◆ **Extracted data**:
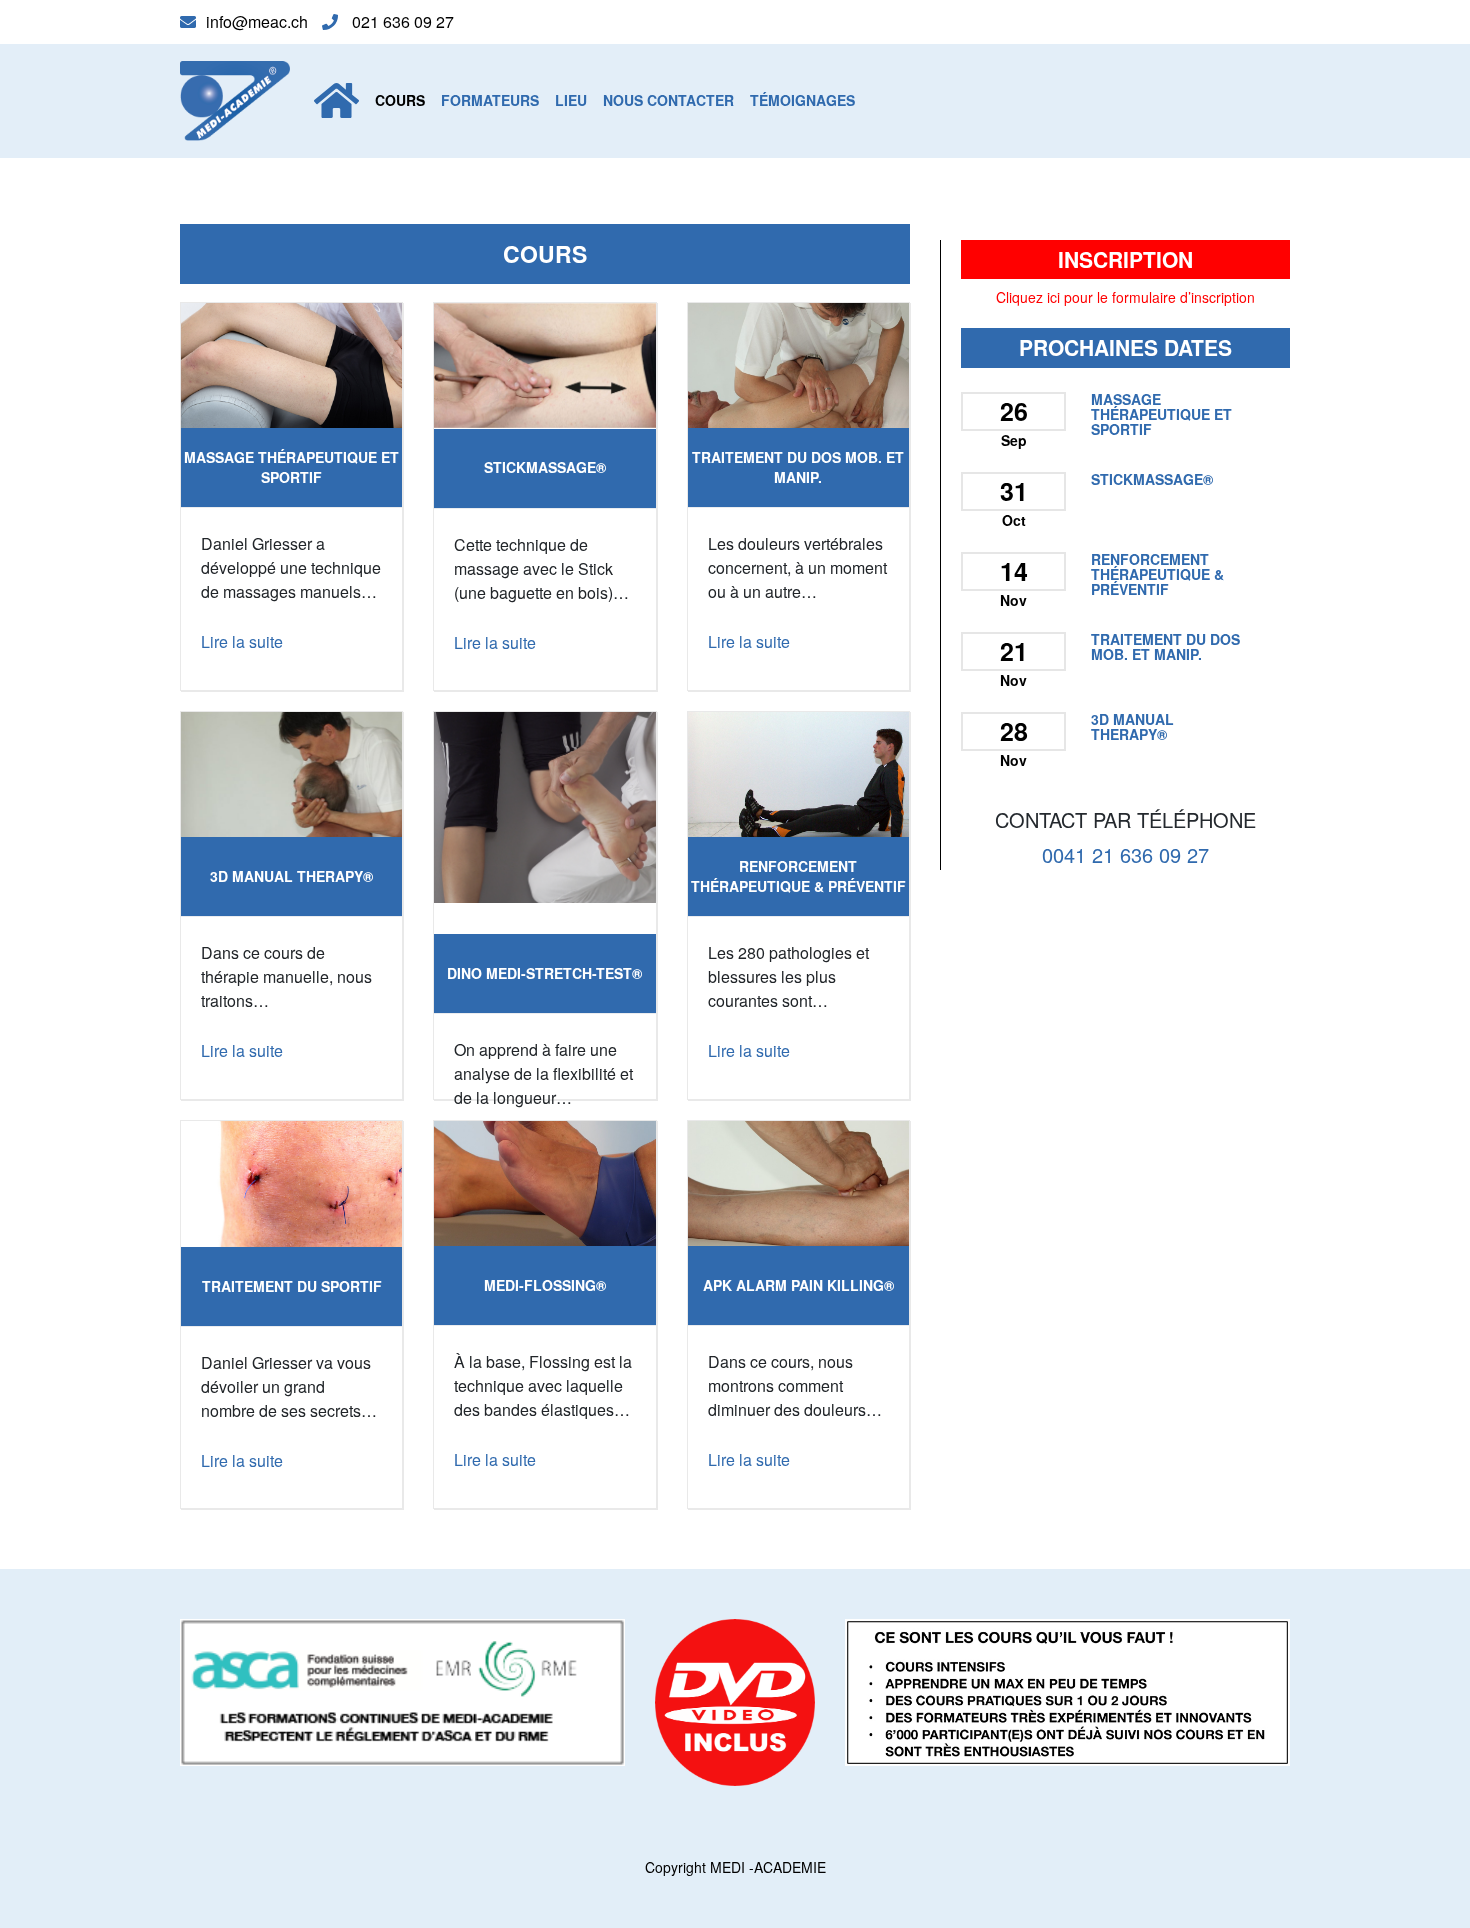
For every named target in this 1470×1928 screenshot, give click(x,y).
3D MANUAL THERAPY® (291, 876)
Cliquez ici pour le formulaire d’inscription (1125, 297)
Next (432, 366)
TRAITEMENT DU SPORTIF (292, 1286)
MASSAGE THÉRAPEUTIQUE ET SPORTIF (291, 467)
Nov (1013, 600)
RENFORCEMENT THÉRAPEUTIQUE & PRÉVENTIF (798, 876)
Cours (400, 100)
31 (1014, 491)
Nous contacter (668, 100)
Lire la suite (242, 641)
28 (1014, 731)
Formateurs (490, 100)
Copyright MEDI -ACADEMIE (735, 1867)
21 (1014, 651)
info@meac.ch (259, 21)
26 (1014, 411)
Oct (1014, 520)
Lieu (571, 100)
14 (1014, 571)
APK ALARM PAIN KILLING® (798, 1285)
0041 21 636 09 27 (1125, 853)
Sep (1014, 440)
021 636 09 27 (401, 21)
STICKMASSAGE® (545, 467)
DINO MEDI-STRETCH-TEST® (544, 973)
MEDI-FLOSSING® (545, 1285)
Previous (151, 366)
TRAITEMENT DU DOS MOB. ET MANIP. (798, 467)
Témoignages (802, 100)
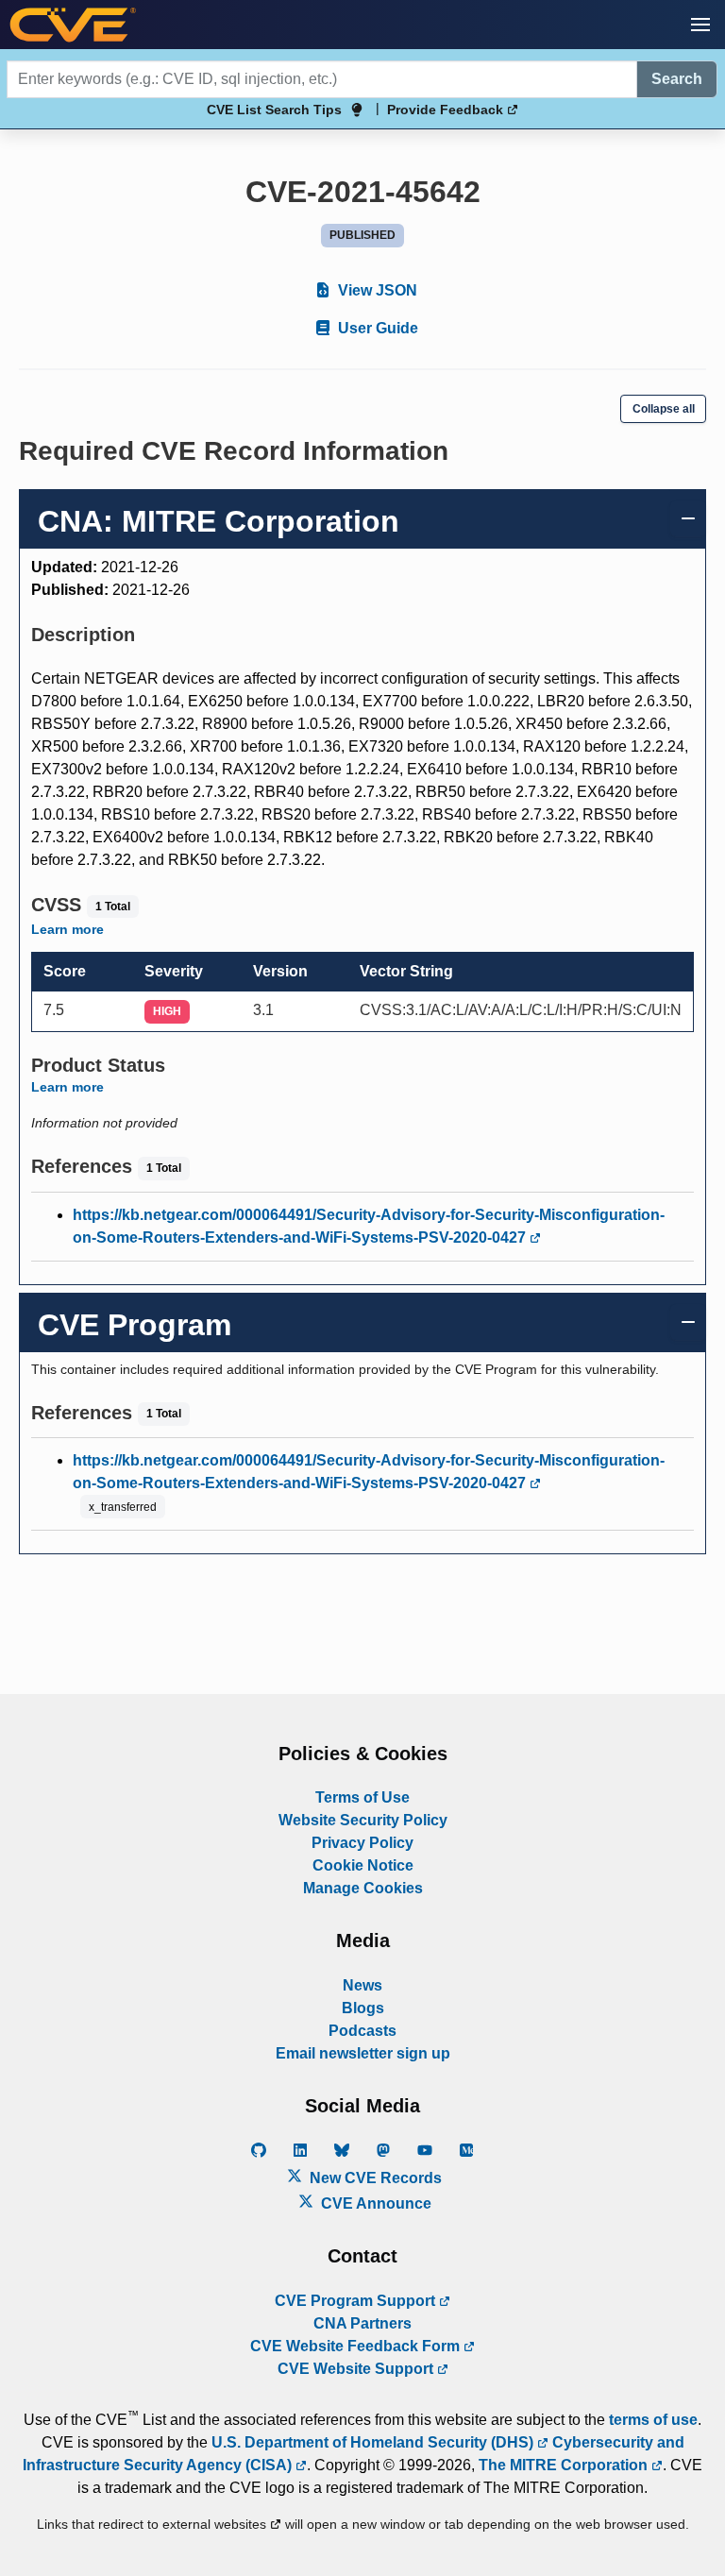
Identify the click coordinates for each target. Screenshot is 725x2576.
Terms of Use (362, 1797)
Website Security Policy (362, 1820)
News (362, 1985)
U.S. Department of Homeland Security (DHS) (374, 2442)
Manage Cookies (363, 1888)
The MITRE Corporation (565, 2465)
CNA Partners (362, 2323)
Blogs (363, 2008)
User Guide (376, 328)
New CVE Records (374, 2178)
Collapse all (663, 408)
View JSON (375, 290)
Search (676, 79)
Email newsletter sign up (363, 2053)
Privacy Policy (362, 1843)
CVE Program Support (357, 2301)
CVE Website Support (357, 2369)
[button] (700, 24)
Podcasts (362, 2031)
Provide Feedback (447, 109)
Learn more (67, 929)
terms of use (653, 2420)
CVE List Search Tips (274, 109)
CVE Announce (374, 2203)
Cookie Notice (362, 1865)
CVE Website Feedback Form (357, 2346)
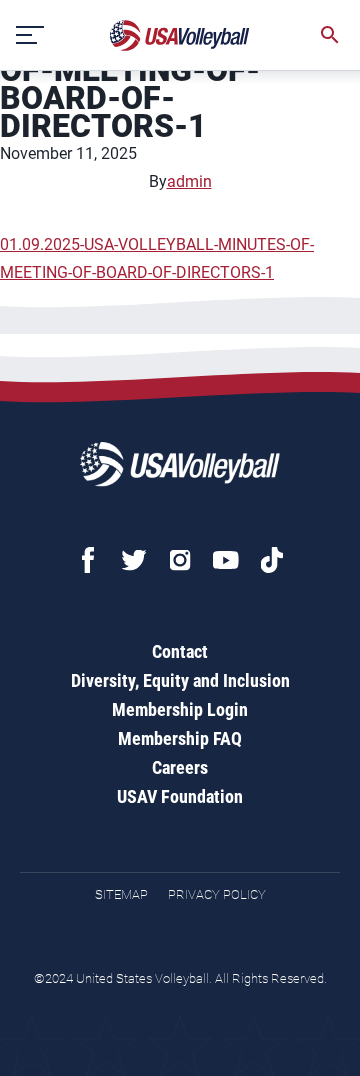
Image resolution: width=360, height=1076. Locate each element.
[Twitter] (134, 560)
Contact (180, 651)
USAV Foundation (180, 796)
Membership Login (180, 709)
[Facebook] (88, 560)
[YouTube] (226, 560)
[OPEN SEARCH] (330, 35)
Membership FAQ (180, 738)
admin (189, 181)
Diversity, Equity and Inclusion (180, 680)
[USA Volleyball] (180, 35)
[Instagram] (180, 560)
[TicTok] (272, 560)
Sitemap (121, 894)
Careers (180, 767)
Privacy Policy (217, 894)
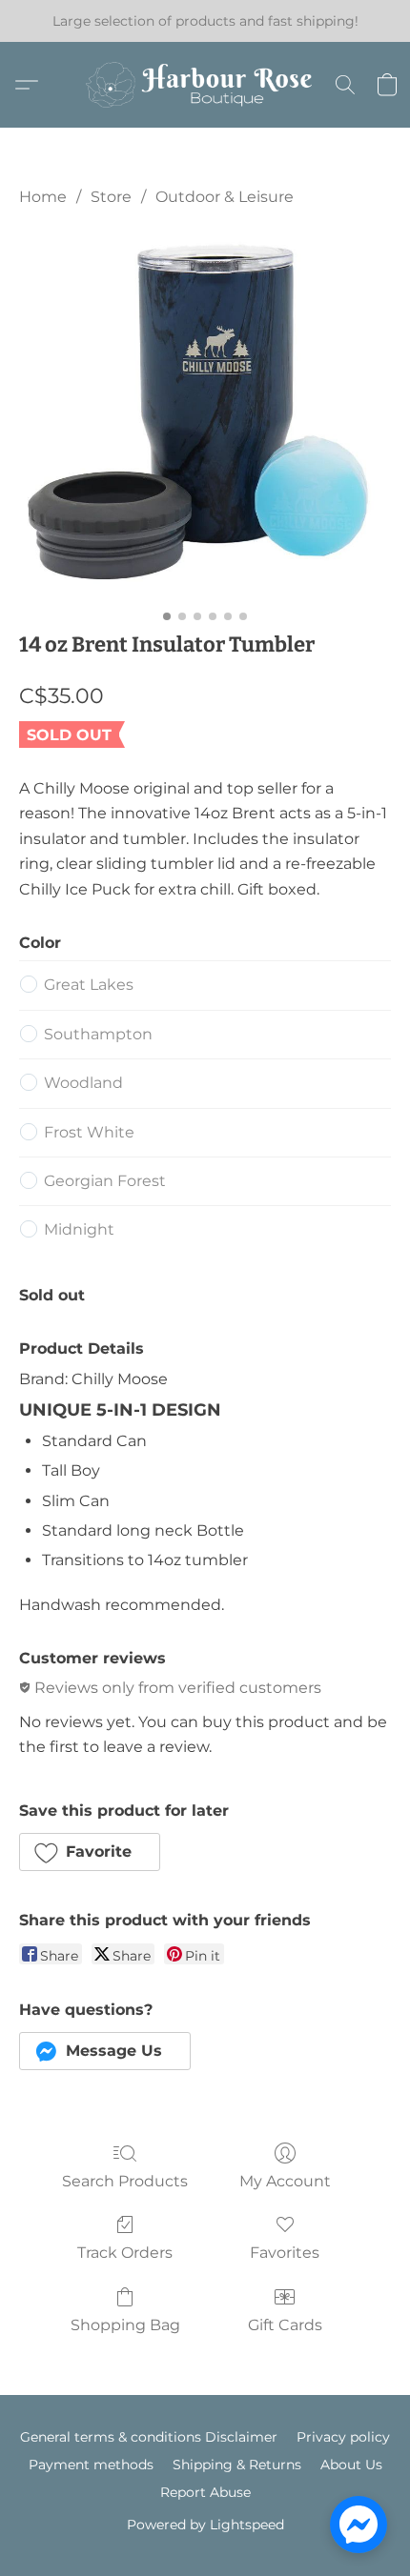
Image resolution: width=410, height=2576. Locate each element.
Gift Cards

◆ **Exercise details**: Leave out the pictures, then give all the records again exactly.

◆ **Completed task**:
For every named target in this 1470×1928 screenshot, give click(x,y).
3D MANUAL THERAPY® (291, 876)
Cliquez ici pour le formulaire d’inscription (1125, 297)
Next (432, 366)
TRAITEMENT DU SPORTIF (292, 1286)
MASSAGE THÉRAPEUTIQUE ET SPORTIF (291, 467)
Nov (1013, 600)
RENFORCEMENT THÉRAPEUTIQUE & PRÉVENTIF (798, 876)
Cours (400, 100)
31 (1014, 491)
Nous contacter (668, 100)
Lire la suite (242, 641)
28 (1014, 731)
Formateurs (490, 100)
Copyright MEDI -ACADEMIE (735, 1867)
21 (1014, 651)
info@meac.ch (259, 21)
26 (1014, 411)
Oct (1014, 520)
Lieu (571, 100)
14 (1014, 571)
APK ALARM PAIN KILLING® (798, 1285)
0041 21 636 09 27 (1125, 853)
Sep (1014, 440)
021 636 09 27 (401, 21)
STICKMASSAGE® (545, 467)
DINO MEDI-STRETCH-TEST® (544, 973)
MEDI-FLOSSING® (545, 1285)
Previous (151, 366)
TRAITEMENT DU DOS MOB. ET MANIP. (798, 467)
Témoignages (802, 100)
Identify the click coordinates for each target. Screenshot is 725x2576.
Terms of Use (362, 1797)
Website Security Policy (362, 1820)
News (362, 1985)
U.S. Department of Homeland Security (DHS) (374, 2442)
Manage Cookies (363, 1888)
The MITRE Corporation (565, 2465)
CNA Partners (362, 2323)
Blogs (363, 2008)
User Guide (376, 328)
New CVE Records (374, 2178)
Collapse all (663, 408)
View JSON (375, 290)
Search (676, 79)
Email newsletter sign up (363, 2053)
Privacy Policy (362, 1843)
CVE Program Support (357, 2301)
CVE Website Support (357, 2369)
[button] (700, 24)
Podcasts (362, 2031)
Provide Feedback (447, 109)
Learn more (67, 929)
terms of use (653, 2420)
CVE List Search Tips (274, 109)
CVE Announce (374, 2203)
Cookie Notice (362, 1865)
CVE Website Feedback Form (357, 2346)
Image resolution: width=360, height=1076. Locate each element.
[Twitter] (134, 560)
Contact (180, 651)
USAV Foundation (180, 796)
Membership Login (180, 709)
[Facebook] (88, 560)
[YouTube] (226, 560)
[OPEN SEARCH] (330, 35)
Membership FAQ (180, 738)
admin (189, 181)
Diversity, Equity and Inclusion (180, 680)
[USA Volleyball] (180, 35)
[Instagram] (180, 560)
[TicTok] (272, 560)
Sitemap (121, 894)
Careers (180, 767)
Privacy Policy (217, 894)
Image resolution: width=410, height=2576. Locate each element.
Gift Cards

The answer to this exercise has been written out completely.